A Robust DR Classification from Blood Vessel Features?
Journal: International Journal of Computer Science and Mobile Computing - IJCSMC (Vol.2, No. 4)Publication Date: 2013-04-15
Authors : Alka Vijayan Antony Judice.A;
Page : 532-539
Keywords : Diabetic Retinopathy; SVM Classifier; quality evaluation function;
Abstract
A Diabetic Retinopathy (DR) is a condition occurring in persons with diabetes, which causes progressive damage to the retina that leads to blindness. Early detection of retinopathy in individuals with diabetes is critical in preventing visual loss. In this project prior Diabetic retinopathy diagnosis implement based on SVM classifier. To improve the classifier accuracy depends upon the retinal blood vessel features. For blood vessel extraction proposes a function based on the evaluation of measurable features describing retinal blood vasculature.
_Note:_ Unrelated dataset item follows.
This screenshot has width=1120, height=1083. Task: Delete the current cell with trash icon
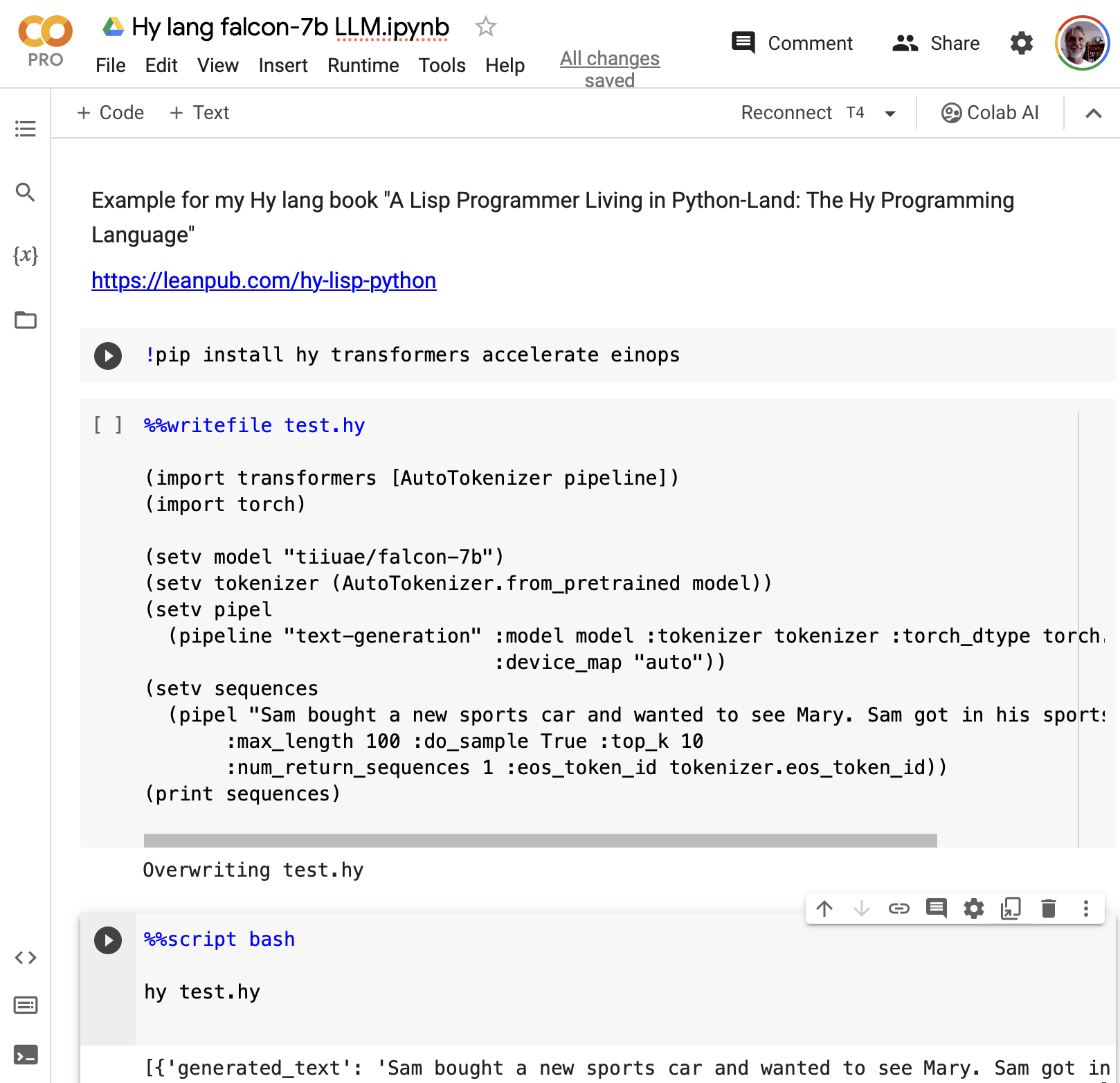click(x=1048, y=909)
Specifically, this proposal enables vascular structure assessment through its characterization as connected segments with measurable area and length. Thus, this function is sensitive to vasculature features such as connectivity, area and length, and supplements widely-used metrics based on contingency tables. The classification scheme proposed appears useful for characterizing overall retinopathy severity of patients on the basis of gradings of fundus photographs. The data presented may be of help in planning trials of treatment aimed at slowing the development or progression of retinopathy.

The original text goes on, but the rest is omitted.